* _OBJECTIF_
Réponds brièvement aux trois points suivants à partir du document ci-dessous.
1. Au titre de quelles deux situations l'article L. 435-1 permet-il aux étrangers d'être admis à séjourner en France ?
2. Pour quel poste le requérant a-t-il présenté une demande d'autorisation de travail le 10 décembre 2018 ?
3. Sous couvert de quel visa M. C... est-il entré en France le 1er juin 2013 ?

* _DOCUMENT_
6. Portant sur la délivrance des catégories de cartes de séjour temporaire prévues par les dispositions auxquelles il renvoie, l'article L. 435-1 n'institue pas une catégorie de titres de séjour distincte mais est relatif aux conditions dans lesquelles les étrangers peuvent être admis à séjourner en France soit au titre de la vie privée et familiale, soit au titre d'une activité salariée. Il fixe ainsi, notamment, les conditions dans lesquelles les étrangers peuvent être admis à séjourner en France au titre d'une activité salariée. Dès lors que l'article 3 de l'accord franco-tunisien prévoit la délivrance de titres de séjour au titre d'une activité salariée, un ressortissant tunisien souhaitant obtenir un titre de séjour au titre d'une telle activité ne peut utilement invoquer les dispositions de l'article L. 435-1 à l'appui d'une demande d'admission au séjour sur le territoire national, s'agissant d'un point déjà traité par l'accord franco-tunisien, au sens de l'article 11 de cet accord. Toutefois, si l'accord franco-tunisien ne prévoit pas, pour sa part, de semblables modalités d'admission exceptionnelle au séjour, il y a lieu d'observer que ses stipulations n'interdisent pas au préfet de délivrer un titre de séjour à un ressortissant tunisien qui ne remplit pas l'ensemble des conditions auxquelles est subordonnée sa délivrance de plein droit. Il appartient au préfet, dans l'exercice du pouvoir discrétionnaire dont il dispose sur ce point, d'apprécier, en fonction de l'ensemble des éléments de la situation personnelle de l'intéressé, l'opportunité d'une mesure de régularisation.

7. Si le requérant a présenté une demande d'autorisation de travail le 10 décembre 2018 pour un poste de manutentionnaire, et que la DIRECCTE a émis un avis favorable à cette demande le 17 octobre 2019, M. C... ne peut utilement soutenir que le préfet des Bouches-du-Rhône était seul compétent pour lui délivrer une telle autorisation de travail, dès lors qu'il a présenté une demande d'admission exceptionnelle au séjour par le travail, et qu'il ne remplissait pas en tout état de cause les conditions posées par l'article 3 de l'accord franco-tunisien pour se voir délivrer un titre de séjour portant la mention " salarié " . Par ailleurs, le préfet des Bouches-du-Rhône n'était pas davantage tenu de suivre l'avis de la DIRECCTE. En outre, s'il ressort des pièces du dossier que M. C... justifie être entré régulièrement en France le 1er juin 2013 sous couvert d'un visa de tourisme, il n'établit pas, par les pièces qu'il produit, une résidence habituelle sur le territoire français, en particulier au titre des années 2013 à 2017. En outre, l'appelant n'établit avoir travaillé qu'à compter du 10 janvier 2018, soit une durée de deux ans seulement à la date de la décision attaquée. Dans ces conditions, le préfet n'a pas commis d'erreur manifeste d'appréciation dans l'exercice de son pouvoir de régularisation en rejetant la demande de titre de séjour de M. C...

* _BLOC DE DONNÉES_
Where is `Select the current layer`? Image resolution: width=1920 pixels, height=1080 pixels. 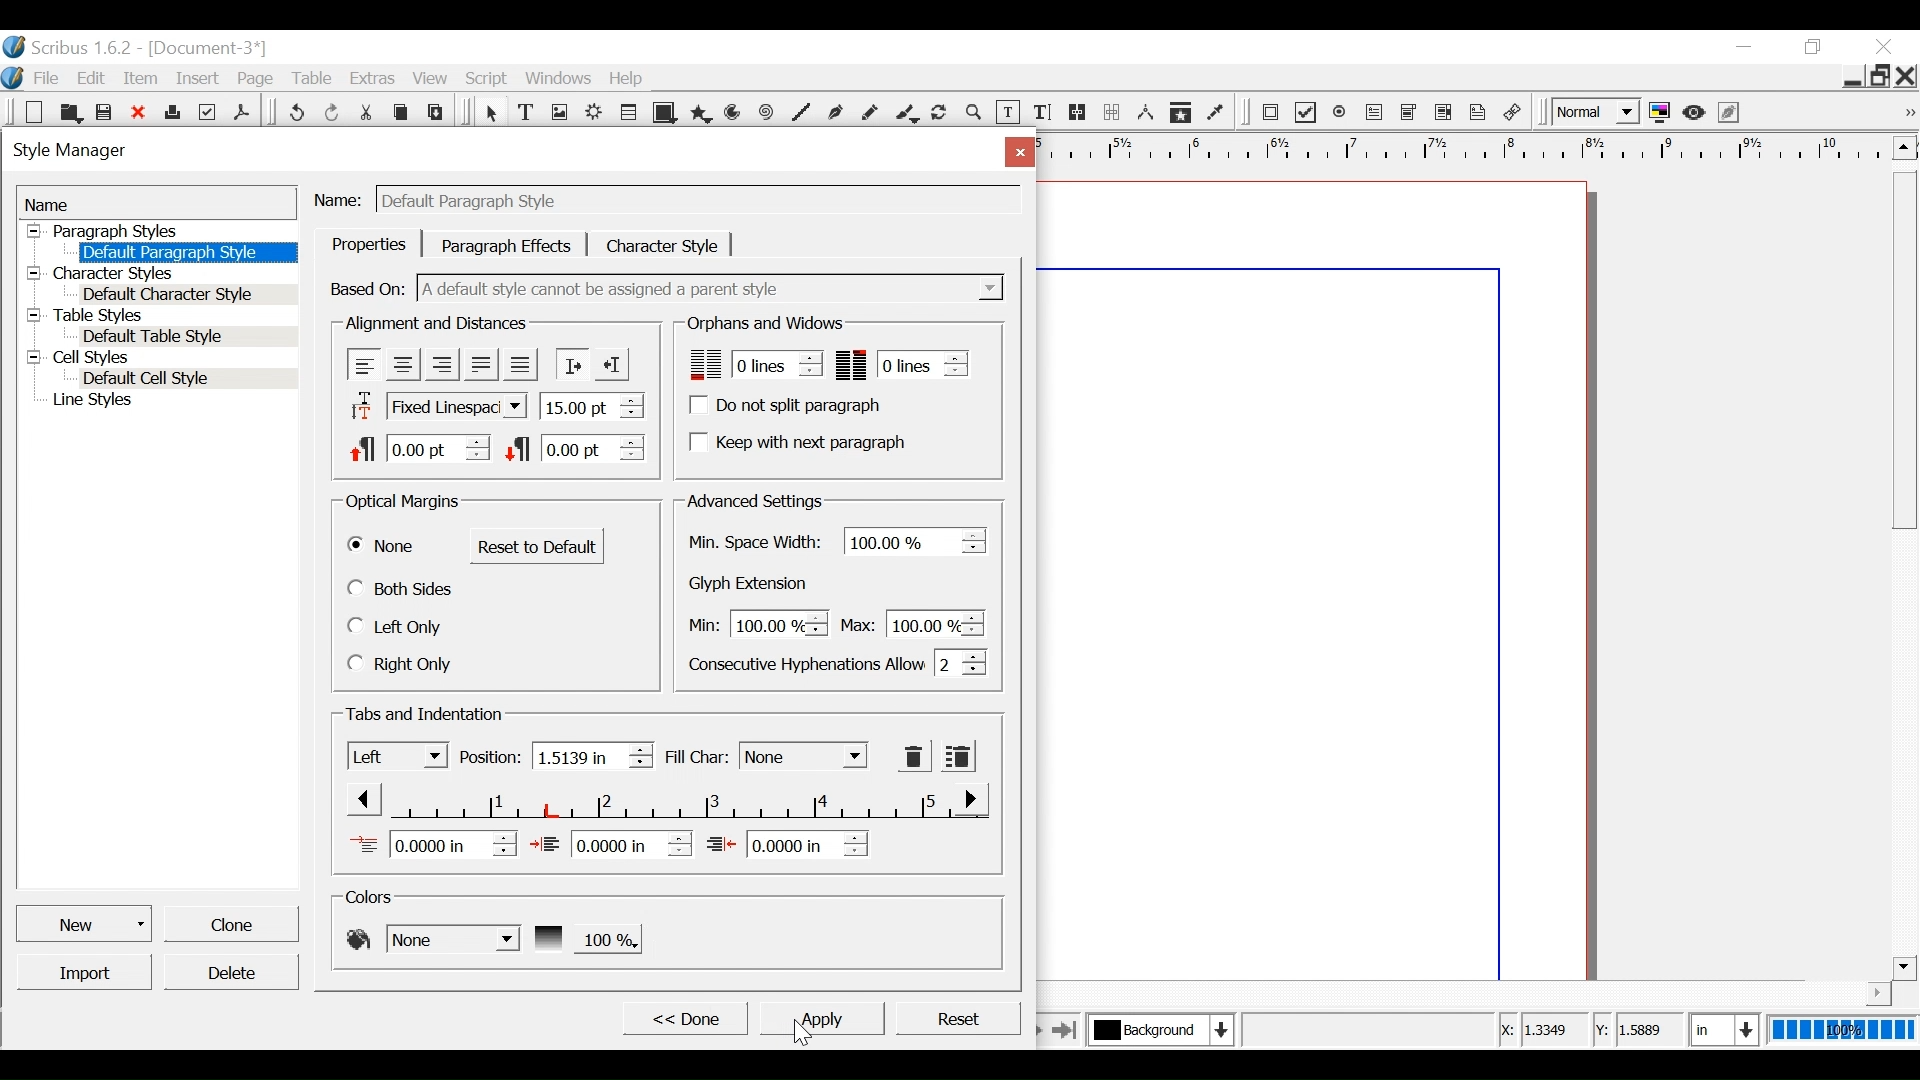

* _RÉPONSE FINALE_
1. Au titre de la vie privée et familiale, ou au titre d'une activité salariée.
2. Un poste de manutentionnaire.
3. Un visa de tourisme.